The Soldier King
Author Adrian Keppel writes, "Of the many definitive sets issued during the 25-year reign of Belgium’s King Albert I, one stands out – not for its longevity (around three years) or its complexity (14 values, with few varieties), but because of its symbolism."
Adrian goes on to say...
"The new definitive set introduced on July 19, 1919, was striking in depicting the King as a soldier, in field uniform with a tin hat on. Flanking the image were the poignant dates, ‘1914’ and ‘1918’, completing a simple design that was a tribute to Belgian defiance, and specifically to the monarch’s participation in the war effort.
"When Germany demanded passage through Belgium in order to outflank France in 1914, Albert refused. He was famously quoted as having said: ‘I rule a nation, not a road!’ His resistance was futile however, as the Germans invaded Belgium anyway, in a move which was to drag Britain into the war as a guarantor of Belgian neutrality. Albert took personal command of the army.
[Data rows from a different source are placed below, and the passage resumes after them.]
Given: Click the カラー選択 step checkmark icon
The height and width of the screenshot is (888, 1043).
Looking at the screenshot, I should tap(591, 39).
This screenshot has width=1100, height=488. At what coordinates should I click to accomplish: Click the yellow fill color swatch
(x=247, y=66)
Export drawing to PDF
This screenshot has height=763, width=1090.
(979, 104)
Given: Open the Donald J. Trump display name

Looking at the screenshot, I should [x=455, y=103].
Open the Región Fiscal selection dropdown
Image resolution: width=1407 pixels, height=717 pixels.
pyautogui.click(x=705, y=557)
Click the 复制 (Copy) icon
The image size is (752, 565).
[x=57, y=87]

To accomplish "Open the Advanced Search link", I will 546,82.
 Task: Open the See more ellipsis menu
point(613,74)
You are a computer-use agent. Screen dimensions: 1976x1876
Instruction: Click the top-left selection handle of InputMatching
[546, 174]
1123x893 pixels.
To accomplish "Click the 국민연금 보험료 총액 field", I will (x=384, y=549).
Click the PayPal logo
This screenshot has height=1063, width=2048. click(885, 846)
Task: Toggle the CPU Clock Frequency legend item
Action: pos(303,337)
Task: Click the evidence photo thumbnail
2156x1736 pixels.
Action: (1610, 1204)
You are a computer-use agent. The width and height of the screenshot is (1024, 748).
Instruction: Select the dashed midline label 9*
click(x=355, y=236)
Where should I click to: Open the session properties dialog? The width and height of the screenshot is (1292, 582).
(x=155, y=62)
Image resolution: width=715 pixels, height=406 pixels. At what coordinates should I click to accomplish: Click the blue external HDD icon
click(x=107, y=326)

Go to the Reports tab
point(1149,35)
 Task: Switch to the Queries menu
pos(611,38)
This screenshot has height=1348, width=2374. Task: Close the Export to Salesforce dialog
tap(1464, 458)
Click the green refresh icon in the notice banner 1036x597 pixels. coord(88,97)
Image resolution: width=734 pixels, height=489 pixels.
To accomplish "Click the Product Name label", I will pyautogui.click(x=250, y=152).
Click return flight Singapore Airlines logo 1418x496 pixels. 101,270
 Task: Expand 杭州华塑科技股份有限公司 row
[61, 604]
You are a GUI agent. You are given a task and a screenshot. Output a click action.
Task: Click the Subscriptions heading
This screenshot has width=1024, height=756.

Although it was driven back to a tiny strip of Belgian soil near the coast, for the next four years he continued to lead his soldiers in the trenches.
"Throughout this period, the Germans occupied and ravaged most of Belgium. But in 1918 Albert led the final offensive that was to free Belgium, and the royal family received a heroes’ welcome when they returned to Brussels on November 22, 1918."The design by J de Bast, engraved by H Cheffer, was printed in the Netherlands by Enschedé, because war-ravaged Belgium was not yet capable of producing its own stamps according to the article.